Il vertice

A Palazzo Bellevue vertice su sanità e territorio: il cronoprogramma di punto nascite e ospedale unico

Il 20 novembre la variante per collocare a Taggia il grande nosocomio, il nodo gordiano della sanità ponentina

A Palazzo Bellevue vertice su sanità e territorio: il cronoprogramma di punto nascite e ospedale unico

Incontro, questo pomeriggio, tra gli amministratori locali e Regione Liguria, a Palazzo Bellevue, il municipio di Sanremo. Sul banco temi importantissimi per i cittadini come la costruzione dell’ospedale unico di Taggia e il punto nascite nel comprensorio sanremese.

 

Il punto a Palazzo Bellevue su Sanità e territorio

Presenti al vertice numerosi rappresentanti delle istituzioni locali e dell’amministrazione sanremese. La conferenza retta dal sindaco Alberto Biancheri, dal governatore di Regione Liguria Giovanni Toti, dagli assessori all’urbanistica e alla sanità Liguria Marco Scajola e Angelo Gratarola e dal direttore generale di Asl1 Luca Filippo Maria Stucchi.

 

Ospedale unico: la variante per collocare il nosocomio il 20 novembre

Ci sono notizie, come comunica il governatore di Regione Liguria, per l’ospedale unico di Taggia: fissata la data oltre la quale la Regione potrà iniziare ad assegnare i progetti e a procedere con la realizzazione del grande nosocomio che diventerà il centro principale della sanità in provincia di Imperia. Raccolti tutti i pareri, il comune di Taggia, amministrato dal sindaco Mario Conio (presente al vertice), preparerà la variante urbanistica per collocare l’ospedale il 20 novembre.
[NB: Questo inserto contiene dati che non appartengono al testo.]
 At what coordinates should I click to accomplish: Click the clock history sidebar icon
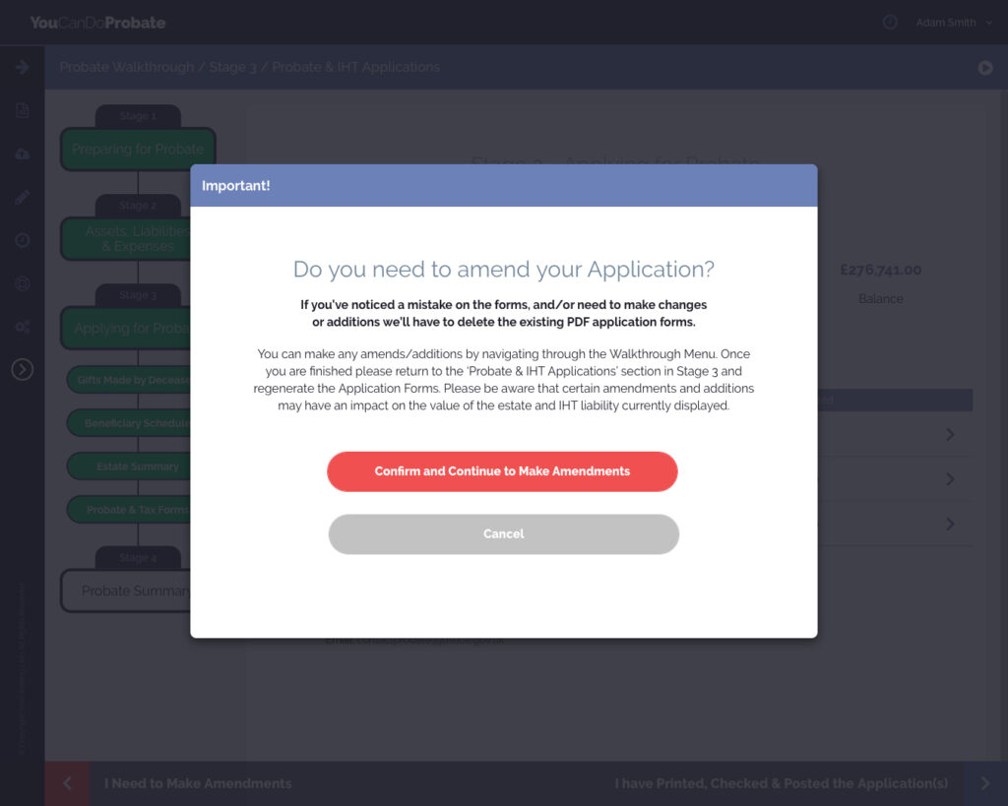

È il nodo fondamentale da sciogliere per procedere con tutti gli altri passaggi necessari. L’ospedale è finanziato, tramite l’Inail, con un dpcm datato settembre 2022.

 

Punto nascita il primo febbraio 2024

Per quanto riguarda il punto nascite, la data prevista per l’apertura a Sanremo (il dg Stucchi assicura di aver già trovato un’ostetrica e di essere al lavoro per reclutare infermieri e pediatra di guardia), è fissata per il primo febbraio. Probabilmente, assicurano da Regione Liguria, sarà possibile anticipare di qualche giorno. La struttura sarà sostanzialmente identica a quella di Imperia, salvo i reparti di ginecologia e pediatria che restano unici e nel capoluogo. La soluzione è temporanea, perché la Provincia di Imperia avrà un unico punto nascite nell’ospedale unico di Taggia una volta che sarà ultimato.

 

Gli interventi urbanistici

Dal punto di vista urbanistico, l’assessore Scajola ha ripercorso gli investimenti nella rigenerazione urbana arrivati da Regione Liguria a Sanremo: sono 25 milioni di euro a cui si aggiungono le risorse per riqualificare le frazioni di Poggio (350mila) e Coldirodi (300mila). Grande attenzione anche all’arredo urbano (500mila euro), in una città che, dal profilo del decoro urbano, deve convivere con la forte presenza turistica. Oltre un milione di euro destinato alla riqualificazione (primi interventi) del Mercato dei Fiori di Valle Armea (oggetto di un sopralluogo in serata). In attesa anche di fondi dal Ministero, che potrebbero arrivare nel 2024, anche per l’edilizia scolastica.